======== AVAILABLE DATA

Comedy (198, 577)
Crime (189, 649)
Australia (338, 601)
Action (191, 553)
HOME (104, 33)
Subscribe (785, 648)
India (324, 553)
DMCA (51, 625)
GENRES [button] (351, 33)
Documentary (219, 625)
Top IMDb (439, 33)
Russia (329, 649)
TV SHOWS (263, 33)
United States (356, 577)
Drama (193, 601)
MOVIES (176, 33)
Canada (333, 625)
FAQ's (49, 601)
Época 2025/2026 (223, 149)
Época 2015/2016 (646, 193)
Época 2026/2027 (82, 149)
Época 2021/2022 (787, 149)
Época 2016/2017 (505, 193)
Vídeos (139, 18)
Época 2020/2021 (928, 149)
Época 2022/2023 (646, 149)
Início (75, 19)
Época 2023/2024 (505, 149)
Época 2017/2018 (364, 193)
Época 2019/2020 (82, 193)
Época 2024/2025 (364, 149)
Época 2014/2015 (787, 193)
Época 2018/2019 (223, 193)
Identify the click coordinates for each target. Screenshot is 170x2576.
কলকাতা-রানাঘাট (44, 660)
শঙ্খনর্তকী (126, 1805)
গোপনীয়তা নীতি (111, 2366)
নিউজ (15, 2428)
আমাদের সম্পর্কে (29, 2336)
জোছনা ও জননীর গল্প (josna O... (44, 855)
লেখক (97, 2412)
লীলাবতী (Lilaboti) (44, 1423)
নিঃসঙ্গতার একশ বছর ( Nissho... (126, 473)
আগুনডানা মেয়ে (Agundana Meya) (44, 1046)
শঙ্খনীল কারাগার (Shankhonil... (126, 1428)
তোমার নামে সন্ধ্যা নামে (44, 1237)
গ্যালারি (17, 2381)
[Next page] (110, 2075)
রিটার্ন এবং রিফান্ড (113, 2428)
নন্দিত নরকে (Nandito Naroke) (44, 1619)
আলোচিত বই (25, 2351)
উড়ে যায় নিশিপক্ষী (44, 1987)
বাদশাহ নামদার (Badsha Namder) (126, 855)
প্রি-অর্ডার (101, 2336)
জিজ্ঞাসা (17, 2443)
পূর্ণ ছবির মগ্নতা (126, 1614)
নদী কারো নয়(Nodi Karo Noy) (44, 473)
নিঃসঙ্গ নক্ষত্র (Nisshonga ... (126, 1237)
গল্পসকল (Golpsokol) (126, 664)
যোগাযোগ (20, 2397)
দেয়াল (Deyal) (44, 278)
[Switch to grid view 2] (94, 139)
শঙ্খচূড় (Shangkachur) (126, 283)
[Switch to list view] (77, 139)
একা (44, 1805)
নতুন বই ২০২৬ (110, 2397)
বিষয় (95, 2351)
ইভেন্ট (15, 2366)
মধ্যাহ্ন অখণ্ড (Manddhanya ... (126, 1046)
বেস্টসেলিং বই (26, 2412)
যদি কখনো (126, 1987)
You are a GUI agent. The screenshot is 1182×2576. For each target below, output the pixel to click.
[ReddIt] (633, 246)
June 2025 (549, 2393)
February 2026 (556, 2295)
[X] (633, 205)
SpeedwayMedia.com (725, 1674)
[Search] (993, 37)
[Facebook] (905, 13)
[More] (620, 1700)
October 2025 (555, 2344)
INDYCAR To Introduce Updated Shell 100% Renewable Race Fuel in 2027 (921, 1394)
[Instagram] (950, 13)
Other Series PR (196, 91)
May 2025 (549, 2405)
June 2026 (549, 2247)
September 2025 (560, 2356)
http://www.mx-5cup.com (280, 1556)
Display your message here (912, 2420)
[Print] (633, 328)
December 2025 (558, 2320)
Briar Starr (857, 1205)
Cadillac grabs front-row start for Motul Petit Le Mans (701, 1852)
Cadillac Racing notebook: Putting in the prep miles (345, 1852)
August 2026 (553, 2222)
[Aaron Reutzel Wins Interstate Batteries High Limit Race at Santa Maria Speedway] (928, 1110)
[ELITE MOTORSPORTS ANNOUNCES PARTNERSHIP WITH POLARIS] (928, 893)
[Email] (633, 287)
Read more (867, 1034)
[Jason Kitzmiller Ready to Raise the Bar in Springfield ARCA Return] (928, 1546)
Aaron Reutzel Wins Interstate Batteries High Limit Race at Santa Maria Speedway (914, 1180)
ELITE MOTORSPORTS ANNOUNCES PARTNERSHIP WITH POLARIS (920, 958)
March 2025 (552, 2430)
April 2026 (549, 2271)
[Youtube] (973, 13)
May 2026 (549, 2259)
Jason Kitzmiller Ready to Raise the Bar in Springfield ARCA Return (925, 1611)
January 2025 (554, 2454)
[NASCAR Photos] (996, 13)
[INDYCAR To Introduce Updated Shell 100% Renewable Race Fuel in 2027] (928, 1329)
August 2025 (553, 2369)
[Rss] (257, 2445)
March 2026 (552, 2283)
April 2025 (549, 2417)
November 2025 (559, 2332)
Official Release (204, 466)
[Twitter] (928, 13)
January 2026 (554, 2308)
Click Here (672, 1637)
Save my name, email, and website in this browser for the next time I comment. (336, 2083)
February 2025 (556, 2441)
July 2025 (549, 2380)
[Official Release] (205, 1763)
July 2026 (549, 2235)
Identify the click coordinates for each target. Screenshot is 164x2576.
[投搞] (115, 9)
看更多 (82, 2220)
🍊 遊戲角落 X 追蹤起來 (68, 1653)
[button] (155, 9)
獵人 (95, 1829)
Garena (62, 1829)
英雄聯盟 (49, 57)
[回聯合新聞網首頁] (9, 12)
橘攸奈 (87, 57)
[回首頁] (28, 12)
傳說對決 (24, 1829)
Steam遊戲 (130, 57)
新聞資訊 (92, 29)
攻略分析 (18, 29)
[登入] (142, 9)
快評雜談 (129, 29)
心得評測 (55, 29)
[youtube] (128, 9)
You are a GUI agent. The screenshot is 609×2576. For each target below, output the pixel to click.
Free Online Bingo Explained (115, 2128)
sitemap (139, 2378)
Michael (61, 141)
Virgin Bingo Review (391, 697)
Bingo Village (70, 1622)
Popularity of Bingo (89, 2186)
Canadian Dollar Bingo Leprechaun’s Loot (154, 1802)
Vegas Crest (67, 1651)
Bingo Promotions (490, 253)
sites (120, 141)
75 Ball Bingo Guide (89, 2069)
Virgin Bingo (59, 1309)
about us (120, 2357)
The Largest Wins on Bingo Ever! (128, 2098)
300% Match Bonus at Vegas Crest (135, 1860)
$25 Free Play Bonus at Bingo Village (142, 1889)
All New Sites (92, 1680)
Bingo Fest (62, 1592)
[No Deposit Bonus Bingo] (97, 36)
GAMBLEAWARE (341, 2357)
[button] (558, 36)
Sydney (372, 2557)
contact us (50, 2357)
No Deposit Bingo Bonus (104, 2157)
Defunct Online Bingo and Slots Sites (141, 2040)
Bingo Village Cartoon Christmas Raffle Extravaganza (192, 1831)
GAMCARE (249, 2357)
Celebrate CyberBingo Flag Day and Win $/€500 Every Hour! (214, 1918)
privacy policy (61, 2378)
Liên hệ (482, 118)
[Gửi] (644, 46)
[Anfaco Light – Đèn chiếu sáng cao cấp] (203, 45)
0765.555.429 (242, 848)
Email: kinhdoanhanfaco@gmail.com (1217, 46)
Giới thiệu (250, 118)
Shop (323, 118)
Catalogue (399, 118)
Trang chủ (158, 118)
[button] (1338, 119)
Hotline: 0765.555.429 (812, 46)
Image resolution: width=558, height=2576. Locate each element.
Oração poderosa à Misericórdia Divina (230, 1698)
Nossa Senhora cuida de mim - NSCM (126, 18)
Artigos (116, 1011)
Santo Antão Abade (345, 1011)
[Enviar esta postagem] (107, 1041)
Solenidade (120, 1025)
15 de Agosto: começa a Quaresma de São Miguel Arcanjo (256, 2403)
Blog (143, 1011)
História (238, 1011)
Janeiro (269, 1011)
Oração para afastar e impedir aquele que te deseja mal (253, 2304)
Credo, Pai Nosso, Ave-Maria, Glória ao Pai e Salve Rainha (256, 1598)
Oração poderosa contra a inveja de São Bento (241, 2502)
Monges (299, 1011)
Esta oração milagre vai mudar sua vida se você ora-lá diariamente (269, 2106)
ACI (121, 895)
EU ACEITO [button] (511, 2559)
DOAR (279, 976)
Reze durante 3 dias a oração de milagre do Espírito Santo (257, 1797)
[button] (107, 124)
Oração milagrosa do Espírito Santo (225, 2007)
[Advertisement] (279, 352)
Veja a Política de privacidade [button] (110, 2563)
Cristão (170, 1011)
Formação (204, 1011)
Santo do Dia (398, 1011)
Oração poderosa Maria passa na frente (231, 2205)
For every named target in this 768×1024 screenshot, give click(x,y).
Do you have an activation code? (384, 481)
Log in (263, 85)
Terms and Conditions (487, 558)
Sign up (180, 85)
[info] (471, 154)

================

__WHAT YOU ARE ASKED TO DO__.
The word "Updated" may occur in lines of the data above; say how many lines hold it, giving only the number.

__REPLY__.
2